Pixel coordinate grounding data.
• • • •

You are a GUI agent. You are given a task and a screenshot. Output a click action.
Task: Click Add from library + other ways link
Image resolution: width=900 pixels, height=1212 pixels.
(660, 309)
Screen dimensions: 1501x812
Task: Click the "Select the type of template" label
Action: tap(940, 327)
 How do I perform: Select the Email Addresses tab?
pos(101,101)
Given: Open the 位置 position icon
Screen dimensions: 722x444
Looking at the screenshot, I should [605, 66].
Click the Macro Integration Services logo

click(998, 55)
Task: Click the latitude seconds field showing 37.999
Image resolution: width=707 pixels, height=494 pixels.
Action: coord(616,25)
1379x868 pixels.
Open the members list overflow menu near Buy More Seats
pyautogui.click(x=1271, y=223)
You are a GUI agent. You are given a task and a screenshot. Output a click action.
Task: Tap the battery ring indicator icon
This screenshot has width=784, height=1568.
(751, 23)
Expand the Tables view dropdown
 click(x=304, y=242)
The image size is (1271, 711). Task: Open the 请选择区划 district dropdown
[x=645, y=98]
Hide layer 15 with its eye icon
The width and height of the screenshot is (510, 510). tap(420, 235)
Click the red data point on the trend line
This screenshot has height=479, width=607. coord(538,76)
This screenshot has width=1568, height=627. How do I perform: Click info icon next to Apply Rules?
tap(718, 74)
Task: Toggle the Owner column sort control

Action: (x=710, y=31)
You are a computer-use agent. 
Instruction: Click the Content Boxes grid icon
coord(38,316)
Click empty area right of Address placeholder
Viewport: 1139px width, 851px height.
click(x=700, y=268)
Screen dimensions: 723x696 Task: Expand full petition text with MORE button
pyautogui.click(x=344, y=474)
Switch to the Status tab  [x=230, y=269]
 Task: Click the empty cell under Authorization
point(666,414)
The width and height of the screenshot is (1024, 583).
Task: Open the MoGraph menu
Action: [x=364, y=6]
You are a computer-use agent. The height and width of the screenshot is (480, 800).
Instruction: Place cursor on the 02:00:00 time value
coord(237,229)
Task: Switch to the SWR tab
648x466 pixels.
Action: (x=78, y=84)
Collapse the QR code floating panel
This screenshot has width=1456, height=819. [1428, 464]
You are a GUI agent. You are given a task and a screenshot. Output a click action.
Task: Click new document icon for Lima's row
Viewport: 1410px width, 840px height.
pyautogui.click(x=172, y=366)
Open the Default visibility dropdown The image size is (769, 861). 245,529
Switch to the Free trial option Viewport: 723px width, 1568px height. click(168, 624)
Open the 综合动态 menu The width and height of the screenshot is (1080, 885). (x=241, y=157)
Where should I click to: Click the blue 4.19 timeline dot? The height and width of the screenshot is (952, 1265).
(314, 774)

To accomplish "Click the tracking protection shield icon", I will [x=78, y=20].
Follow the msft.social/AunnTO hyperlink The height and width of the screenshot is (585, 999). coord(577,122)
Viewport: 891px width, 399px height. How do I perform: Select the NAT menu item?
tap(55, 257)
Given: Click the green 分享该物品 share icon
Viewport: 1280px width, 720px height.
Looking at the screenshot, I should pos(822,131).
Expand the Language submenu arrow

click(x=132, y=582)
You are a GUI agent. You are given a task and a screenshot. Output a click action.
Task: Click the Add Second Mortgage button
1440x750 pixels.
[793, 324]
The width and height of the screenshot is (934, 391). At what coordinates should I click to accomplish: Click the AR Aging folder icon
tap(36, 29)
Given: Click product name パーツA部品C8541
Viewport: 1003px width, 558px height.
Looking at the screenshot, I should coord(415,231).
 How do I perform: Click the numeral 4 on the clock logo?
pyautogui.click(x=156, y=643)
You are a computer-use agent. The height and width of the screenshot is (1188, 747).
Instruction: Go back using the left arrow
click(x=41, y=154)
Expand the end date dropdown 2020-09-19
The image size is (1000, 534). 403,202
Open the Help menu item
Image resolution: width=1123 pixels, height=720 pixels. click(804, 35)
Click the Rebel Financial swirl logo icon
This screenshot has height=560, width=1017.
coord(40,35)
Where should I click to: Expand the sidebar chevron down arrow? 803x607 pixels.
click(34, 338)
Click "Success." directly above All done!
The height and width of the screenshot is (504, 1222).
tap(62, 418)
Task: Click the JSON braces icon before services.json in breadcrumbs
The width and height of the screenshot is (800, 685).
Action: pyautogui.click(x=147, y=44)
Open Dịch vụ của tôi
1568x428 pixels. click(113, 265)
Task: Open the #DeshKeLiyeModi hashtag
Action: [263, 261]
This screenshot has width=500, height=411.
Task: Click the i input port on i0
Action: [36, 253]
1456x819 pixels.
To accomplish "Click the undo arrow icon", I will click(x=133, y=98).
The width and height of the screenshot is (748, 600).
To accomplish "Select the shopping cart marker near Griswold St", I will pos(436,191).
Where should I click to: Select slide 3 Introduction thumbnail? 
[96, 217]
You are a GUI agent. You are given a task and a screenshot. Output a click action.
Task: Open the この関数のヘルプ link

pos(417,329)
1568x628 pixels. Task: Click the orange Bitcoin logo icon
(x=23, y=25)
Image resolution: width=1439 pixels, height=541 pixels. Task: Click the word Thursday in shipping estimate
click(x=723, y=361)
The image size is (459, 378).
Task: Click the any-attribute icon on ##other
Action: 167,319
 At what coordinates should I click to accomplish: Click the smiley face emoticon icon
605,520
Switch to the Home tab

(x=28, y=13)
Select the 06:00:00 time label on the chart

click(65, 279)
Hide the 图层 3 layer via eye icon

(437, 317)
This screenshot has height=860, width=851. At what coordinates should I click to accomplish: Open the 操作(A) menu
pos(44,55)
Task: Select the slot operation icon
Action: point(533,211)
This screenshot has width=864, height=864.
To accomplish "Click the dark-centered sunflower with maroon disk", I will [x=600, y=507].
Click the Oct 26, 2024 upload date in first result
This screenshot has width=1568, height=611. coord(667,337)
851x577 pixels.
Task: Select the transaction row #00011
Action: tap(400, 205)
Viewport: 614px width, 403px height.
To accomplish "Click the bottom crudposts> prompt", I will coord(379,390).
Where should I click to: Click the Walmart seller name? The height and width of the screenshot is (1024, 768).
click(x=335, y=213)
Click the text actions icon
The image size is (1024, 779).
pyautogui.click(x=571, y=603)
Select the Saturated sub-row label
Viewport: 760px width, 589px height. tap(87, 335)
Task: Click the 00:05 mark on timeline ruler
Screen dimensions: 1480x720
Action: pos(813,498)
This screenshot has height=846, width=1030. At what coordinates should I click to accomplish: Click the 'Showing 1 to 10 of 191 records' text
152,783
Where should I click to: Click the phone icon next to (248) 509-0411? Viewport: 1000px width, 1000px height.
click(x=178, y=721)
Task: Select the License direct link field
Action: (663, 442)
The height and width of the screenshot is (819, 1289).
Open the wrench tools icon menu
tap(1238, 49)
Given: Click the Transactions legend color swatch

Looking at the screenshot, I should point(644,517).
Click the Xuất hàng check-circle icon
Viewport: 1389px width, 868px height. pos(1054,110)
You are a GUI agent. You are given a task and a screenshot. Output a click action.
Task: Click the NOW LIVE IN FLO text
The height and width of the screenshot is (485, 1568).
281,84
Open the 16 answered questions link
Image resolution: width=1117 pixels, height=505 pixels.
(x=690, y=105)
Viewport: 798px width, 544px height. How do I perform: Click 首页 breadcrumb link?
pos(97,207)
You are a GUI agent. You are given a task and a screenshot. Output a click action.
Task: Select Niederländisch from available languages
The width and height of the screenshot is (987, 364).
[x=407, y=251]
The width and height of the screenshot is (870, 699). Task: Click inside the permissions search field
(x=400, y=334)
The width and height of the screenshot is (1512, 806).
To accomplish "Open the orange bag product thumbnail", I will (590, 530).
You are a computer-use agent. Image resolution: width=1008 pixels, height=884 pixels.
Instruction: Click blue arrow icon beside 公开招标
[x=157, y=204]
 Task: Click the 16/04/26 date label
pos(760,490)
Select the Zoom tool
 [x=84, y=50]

• • • •

Description of the task. Retype exactly the lines from the first line of the records above through the line containing "Click empty area right of Address placeholder", both included, and nothing else.

Answer area.
You are a GUI agent. You are given a task and a screenshot. Output a click action.
Task: Click Add from library + other ways link
Image resolution: width=900 pixels, height=1212 pixels.
(660, 309)
Screen dimensions: 1501x812
Task: Click the "Select the type of template" label
Action: tap(940, 327)
 How do I perform: Select the Email Addresses tab?
pos(101,101)
Given: Open the 位置 position icon
Screen dimensions: 722x444
Looking at the screenshot, I should [605, 66].
Click the Macro Integration Services logo

click(998, 55)
Task: Click the latitude seconds field showing 37.999
Image resolution: width=707 pixels, height=494 pixels.
Action: coord(616,25)
1379x868 pixels.
Open the members list overflow menu near Buy More Seats
pyautogui.click(x=1271, y=223)
You are a GUI agent. You are given a task and a screenshot. Output a click action.
Task: Tap the battery ring indicator icon
This screenshot has width=784, height=1568.
(751, 23)
Expand the Tables view dropdown
 click(x=304, y=242)
The image size is (1271, 711). Task: Open the 请选择区划 district dropdown
[x=645, y=98]
Hide layer 15 with its eye icon
The width and height of the screenshot is (510, 510). tap(420, 235)
Click the red data point on the trend line
This screenshot has height=479, width=607. coord(538,76)
This screenshot has width=1568, height=627. How do I perform: Click info icon next to Apply Rules?
tap(718, 74)
Task: Toggle the Owner column sort control

Action: (x=710, y=31)
You are a computer-use agent. 
Instruction: Click the Content Boxes grid icon
coord(38,316)
Click empty area right of Address placeholder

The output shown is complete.